FIG. 4a shows a mobile scanning assembly 1 with a laser scanner 2 that is held at an angle of approximately 45° on the slanted surface 13 of the platform 8. This is held on the frame of a cargo backpack 12. This frame has, inter alia, a detachable handheld device 16 (tablet) in a lower, angled region. Furthermore, the camera unit 6 is shown, which is provided at an upper end of the cargo backpack 12. The platform 8 has lateral battery compartments 18 indicated with dashed lines, into which accumulators can be inserted to power the mobile scanning assembly 1. This will be explained in more detail below.

FIG. 4b shows an underside of the platform 8 with which it can be mounted on a transport device. For this purpose, thread holes 20 are provided in corner areas of the platform, via which relatively small screws can hold the platform on the intended transport device. A somewhat larger thread hole 22 is provided centrally or at the center of gravity on the underside of the platform 8, via which a central screw connection to the transport device can be achieved.

Stated task 1 »
In the scanning assembly passage, at what angle is the laser scanner held on the slanted surface of the platform?
Stated task 2 »
Rewrite the part of the scanning assembly passage that opens with the words containing "FIG. 4b shows" and closes with "can be achieved.", renaming "transport device" as "carrier".
Stated task 3 »
Decide whether each statement agrees with the scanning assembly passage, answering yes or no and quoting the deciding words: (a) The handheld device on the frame can be detached. (b) The camera unit is provided at a lower end of the cargo backpack. (c) The central thread hole on the underside of the platform is smaller than the thread holes in the corner areas.

Rows excerpted from a collection »
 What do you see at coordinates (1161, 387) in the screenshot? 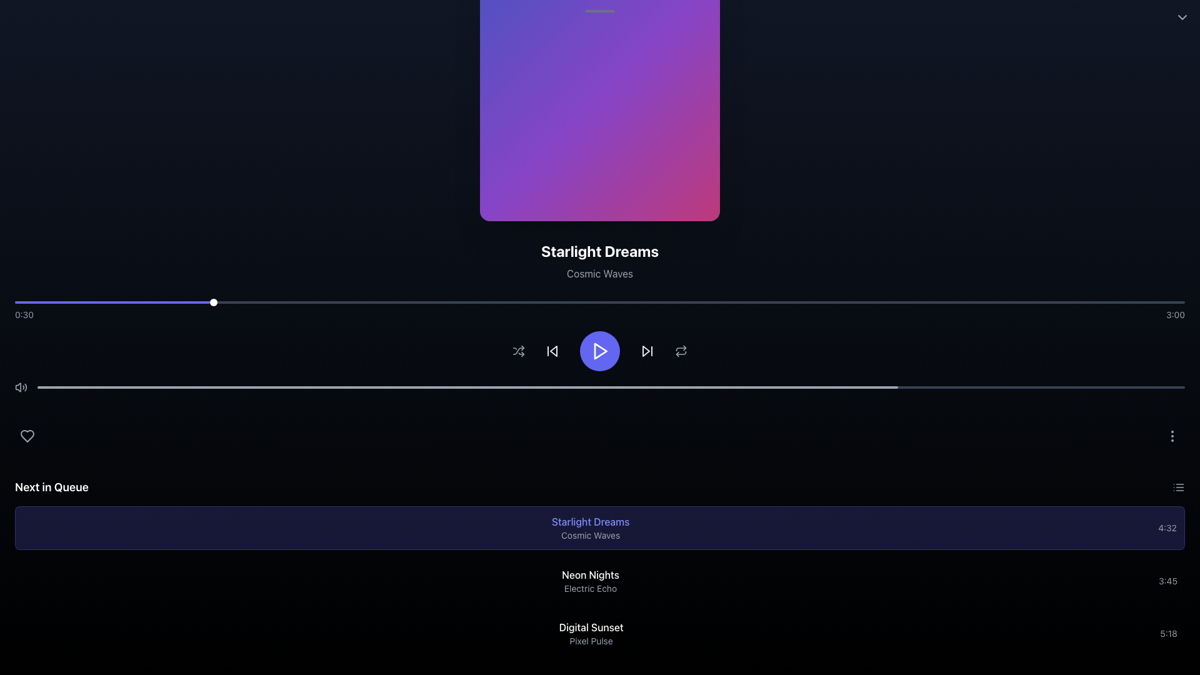
I see `the playback progress` at bounding box center [1161, 387].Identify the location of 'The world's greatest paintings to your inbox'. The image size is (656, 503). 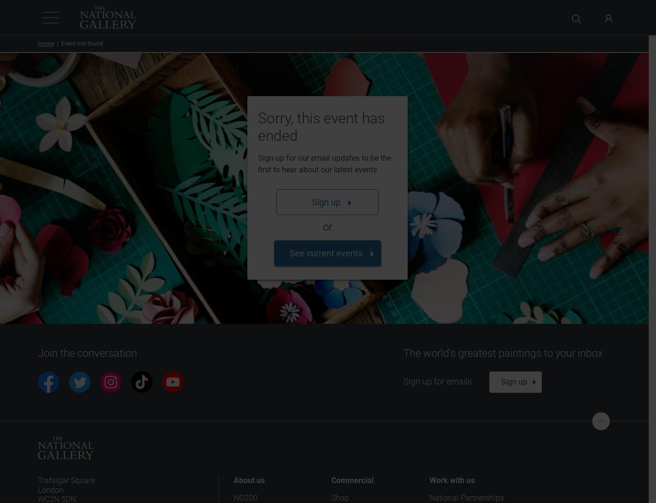
(502, 353). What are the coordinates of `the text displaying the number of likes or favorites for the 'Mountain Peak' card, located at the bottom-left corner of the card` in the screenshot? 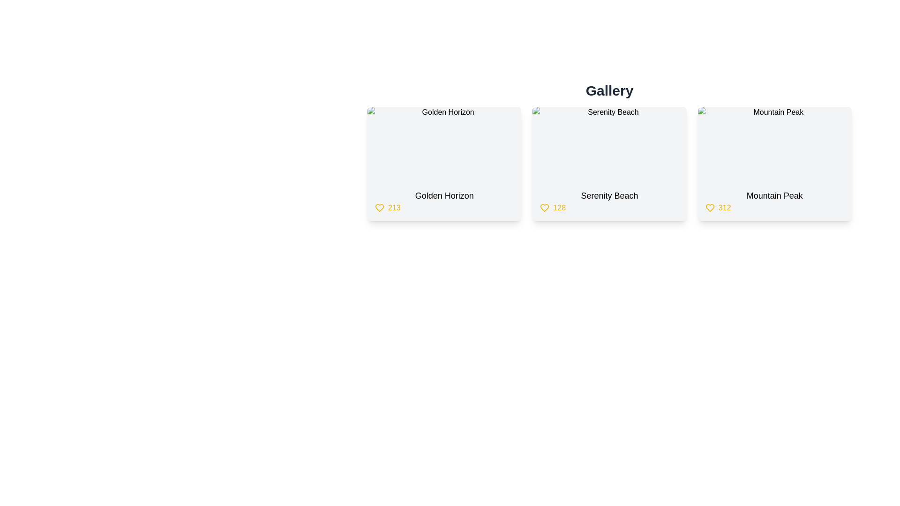 It's located at (724, 207).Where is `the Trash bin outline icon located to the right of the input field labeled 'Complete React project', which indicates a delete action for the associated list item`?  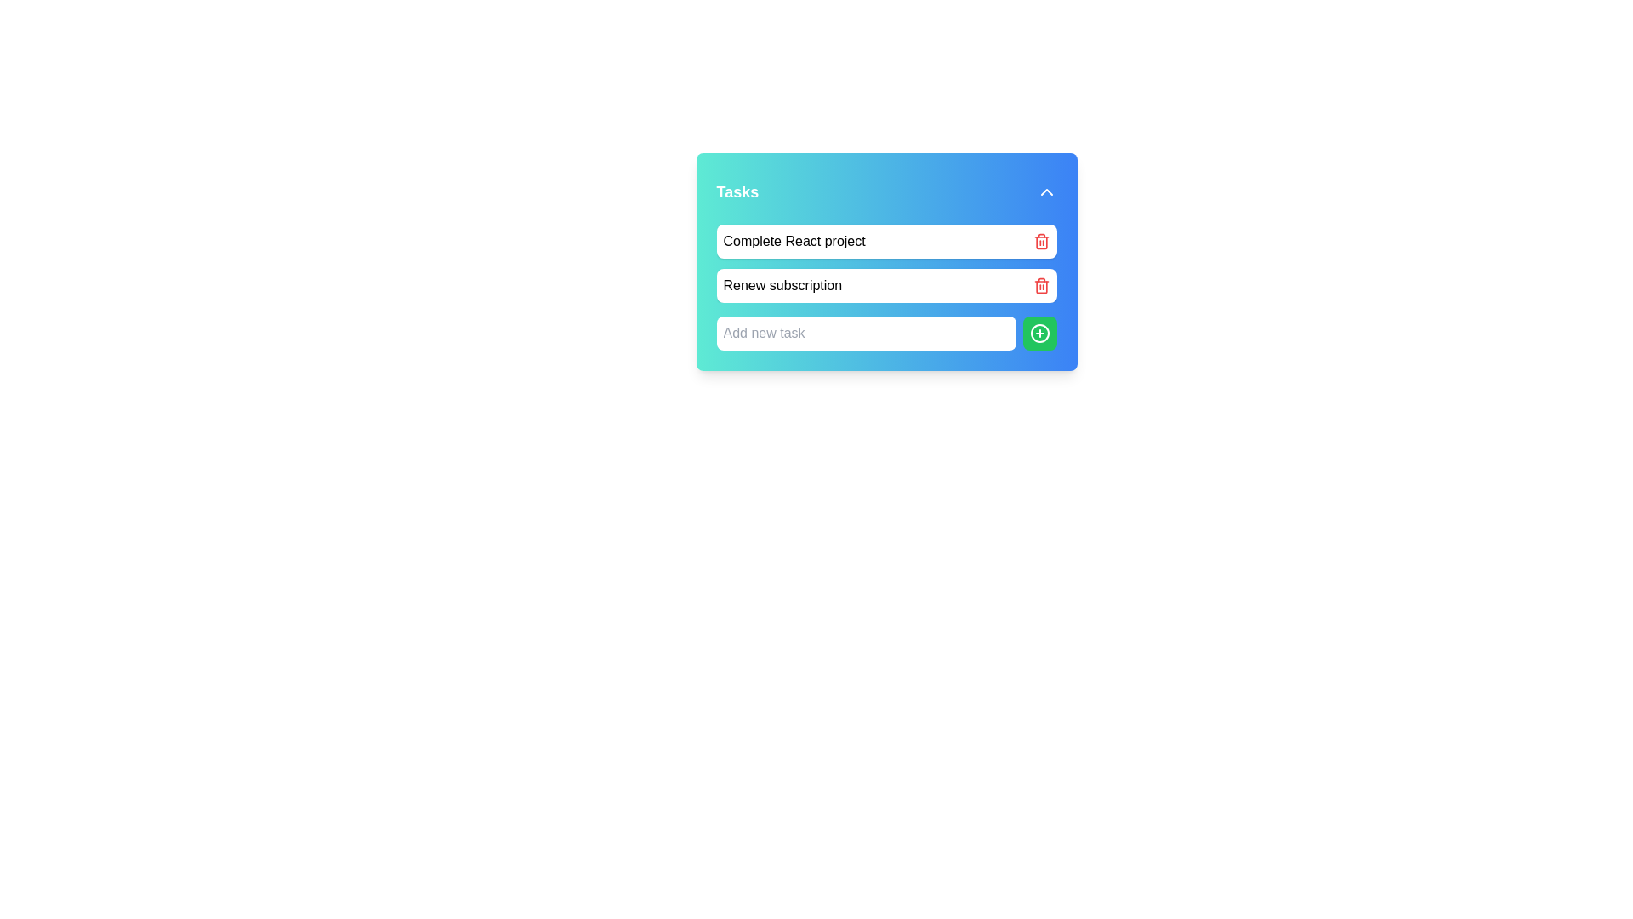
the Trash bin outline icon located to the right of the input field labeled 'Complete React project', which indicates a delete action for the associated list item is located at coordinates (1040, 242).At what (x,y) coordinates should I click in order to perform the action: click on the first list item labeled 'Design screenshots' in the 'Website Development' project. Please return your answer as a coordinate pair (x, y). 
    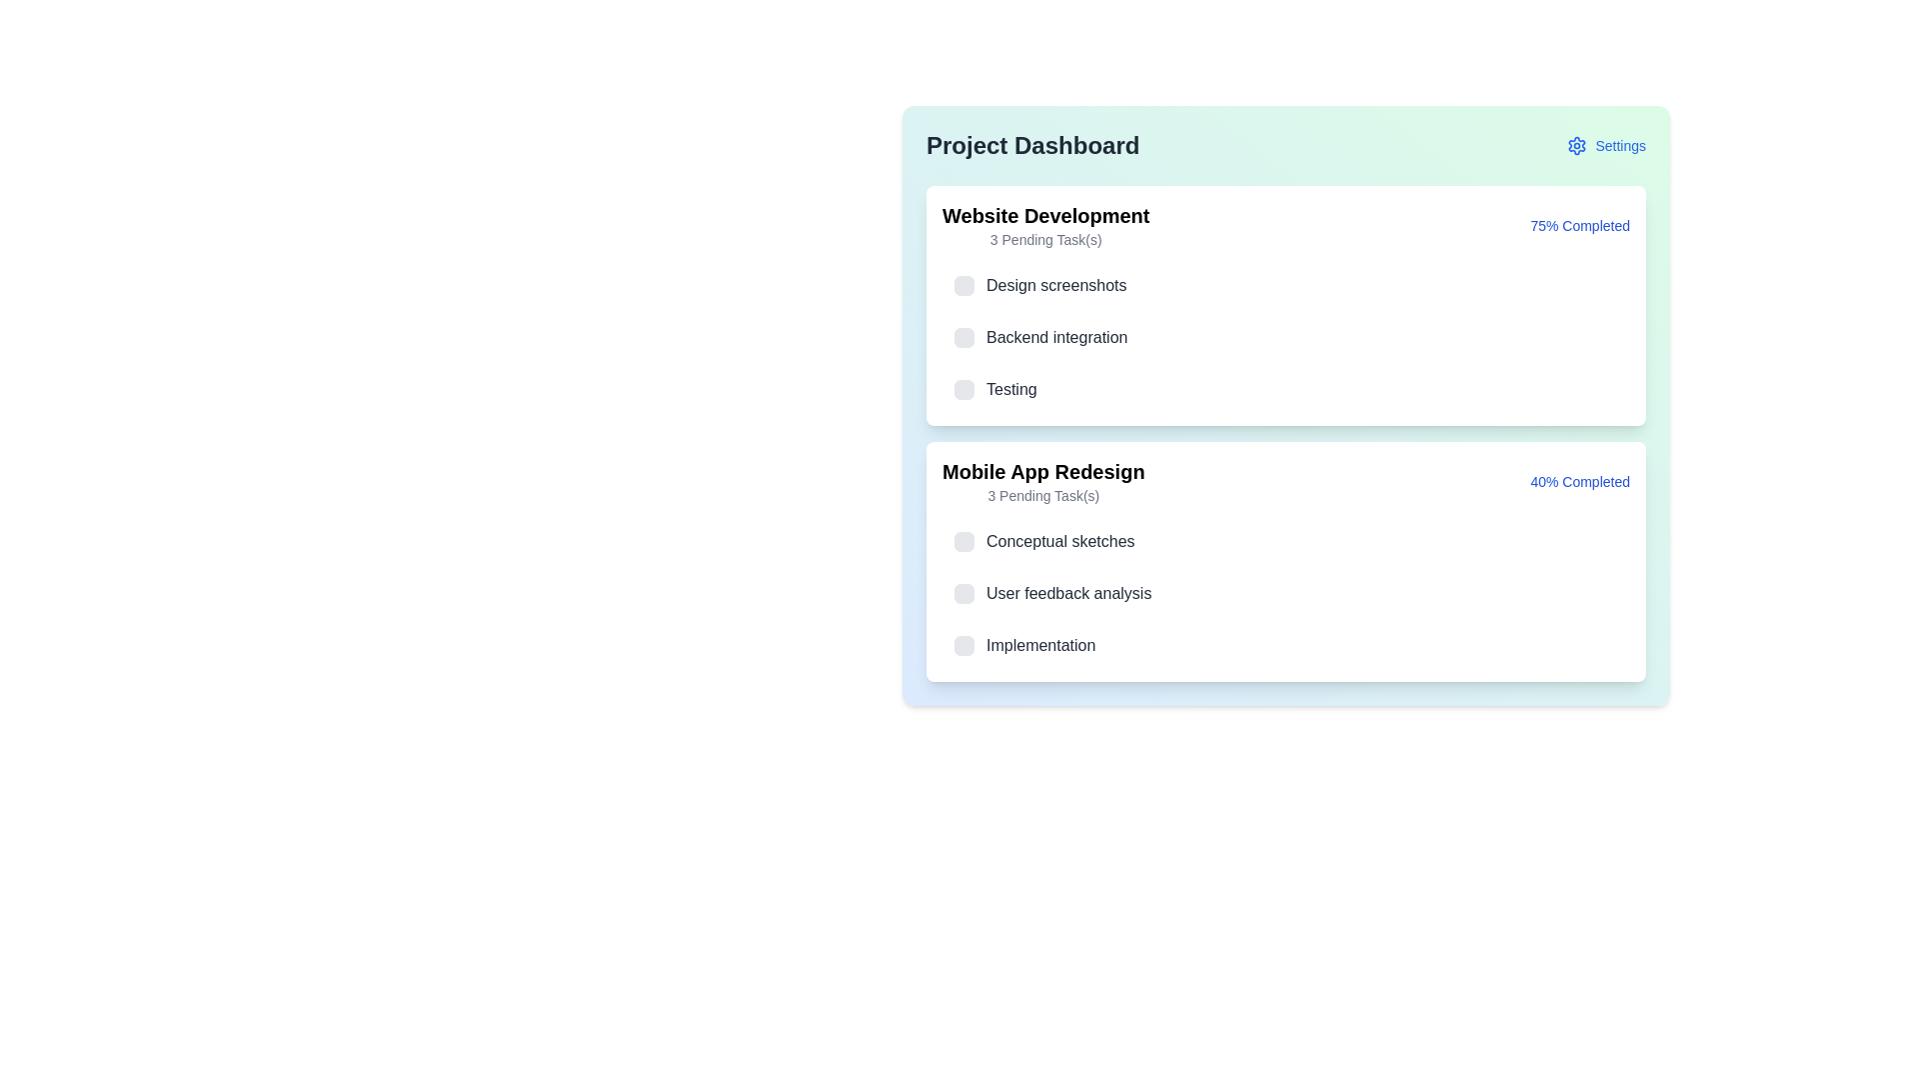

Problem solution 1 »
Approximately 45°.

Problem solution 2 »
FIG. 4b shows an underside of the platform 8 with which it can be mounted on a carrier. For this purpose, thread holes 20 are provided in corner areas of the platform, via which relatively small screws can hold the platform on the intended carrier. A somewhat larger thread hole 22 is provided centrally or at the center of gravity on the underside of the platform 8, via which a central screw connection to the carrier can be achieved.

Problem solution 3 »
(a) Yes: "a detachable handheld device 16 (tablet)"
(b) No: "provided at an upper end of the cargo backpack 12"
(c) No: "A somewhat larger thread hole 22 is provided centrally or at the center of gravity"